■ Data records ■
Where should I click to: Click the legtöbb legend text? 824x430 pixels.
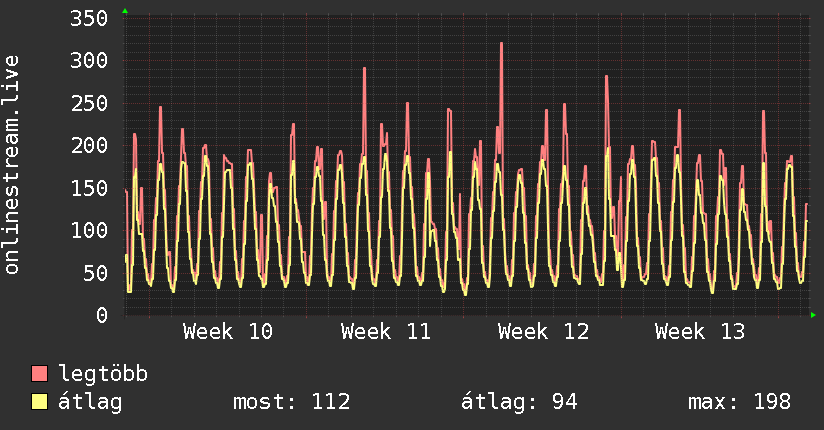pyautogui.click(x=104, y=375)
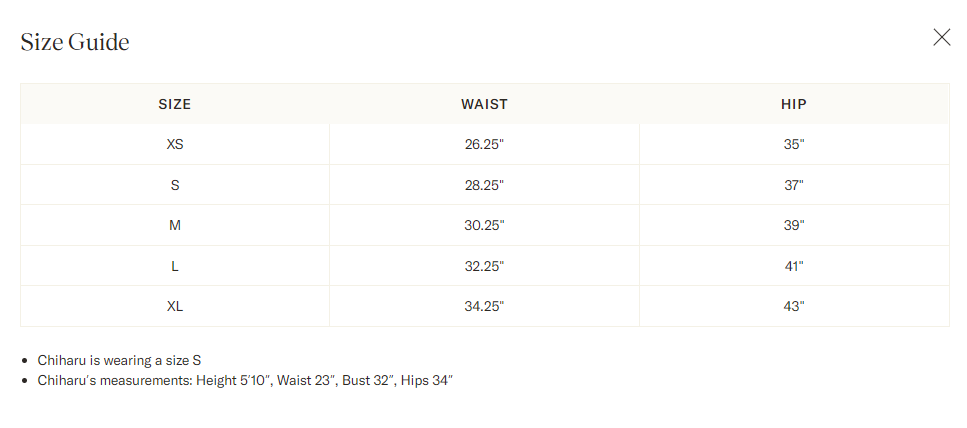Click the 37" hip value
Screen dimensions: 967x428
pyautogui.click(x=794, y=185)
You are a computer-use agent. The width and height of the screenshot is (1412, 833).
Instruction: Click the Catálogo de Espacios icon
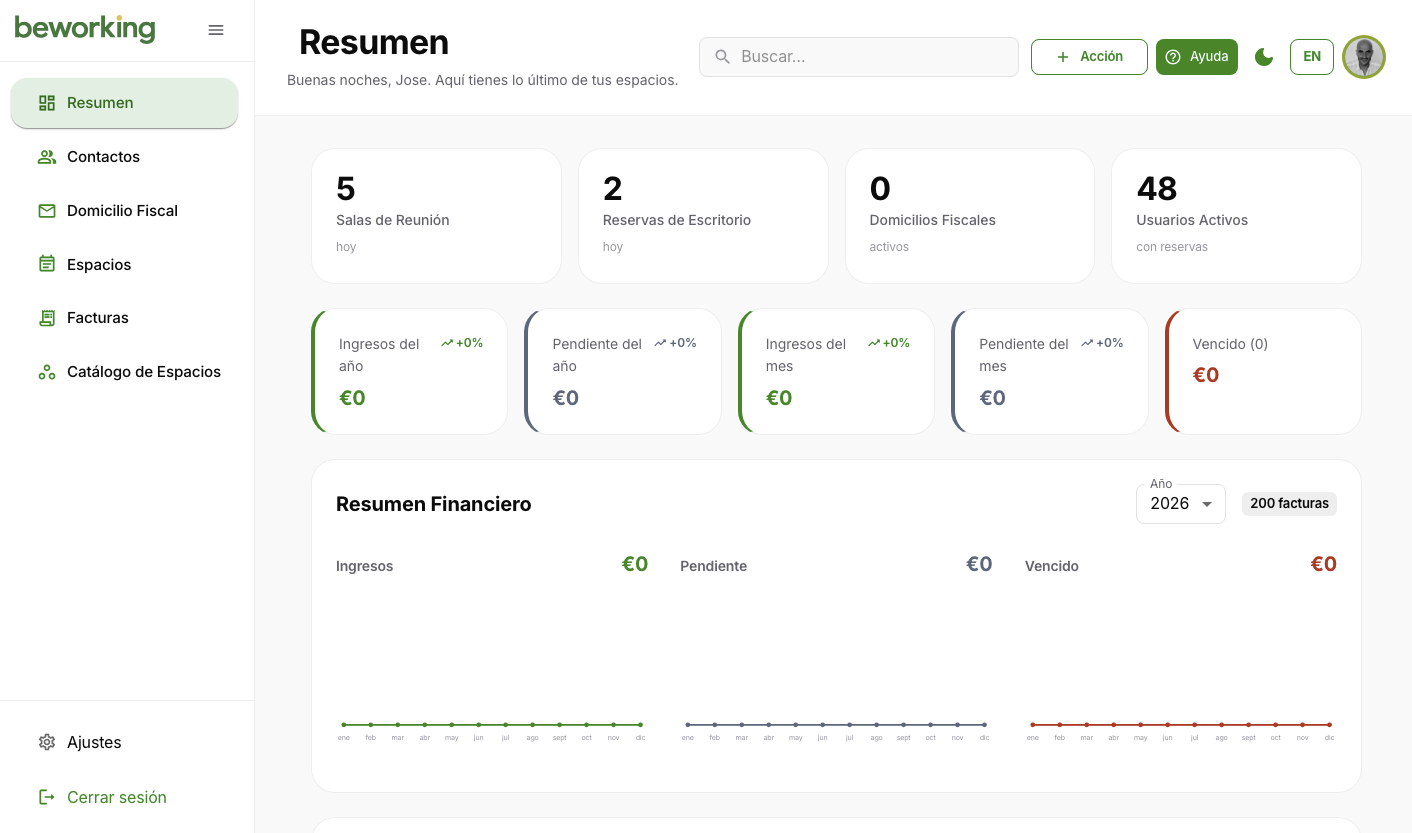(46, 372)
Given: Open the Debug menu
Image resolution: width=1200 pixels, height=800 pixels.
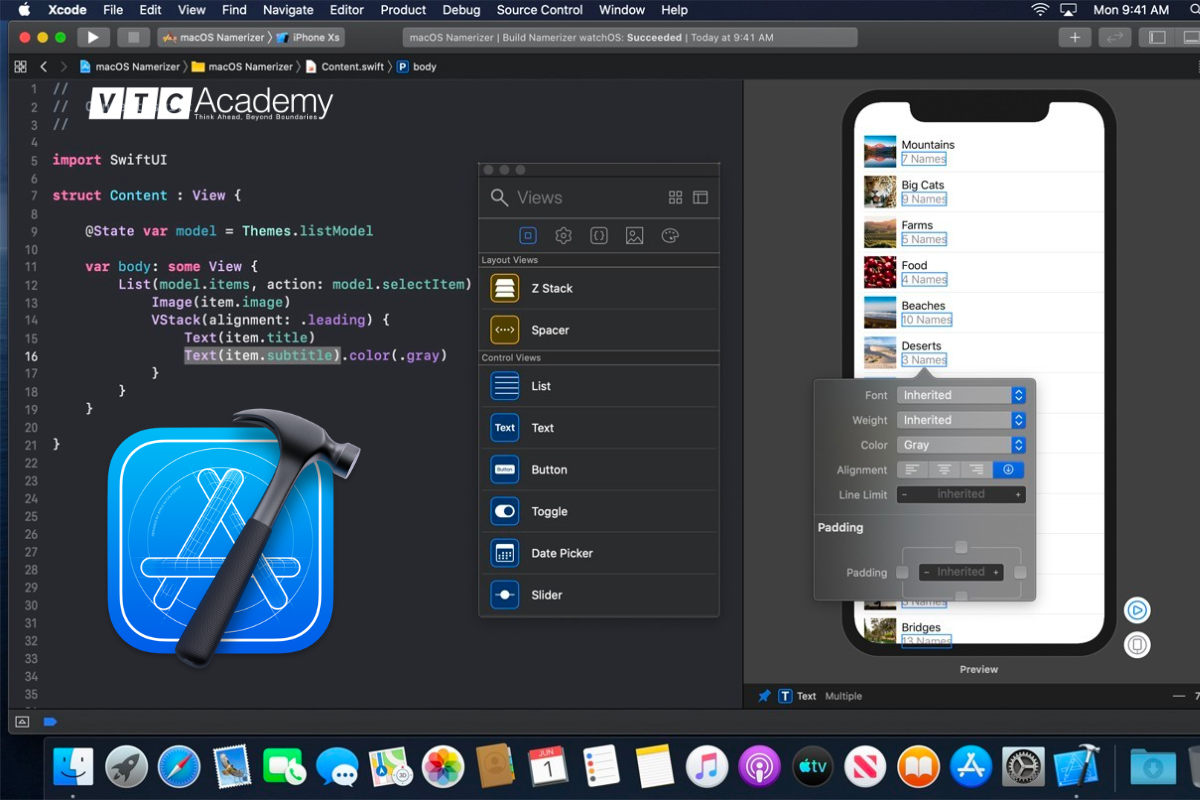Looking at the screenshot, I should (x=461, y=10).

■ Problem description ■
Repeat the entries exactly. Any picture is to be left out.

■ Exercise response ■
Where should I click to: Click the legtöbb legend text? 824x430 pixels.
pyautogui.click(x=104, y=375)
Click the 37" hip value
Screen dimensions: 967x428
pyautogui.click(x=794, y=185)
You are a computer-use agent. The width and height of the screenshot is (1412, 833).
Instruction: Click the Catálogo de Espacios icon
(46, 372)
Given: Open the Debug menu
Image resolution: width=1200 pixels, height=800 pixels.
Looking at the screenshot, I should (x=461, y=10).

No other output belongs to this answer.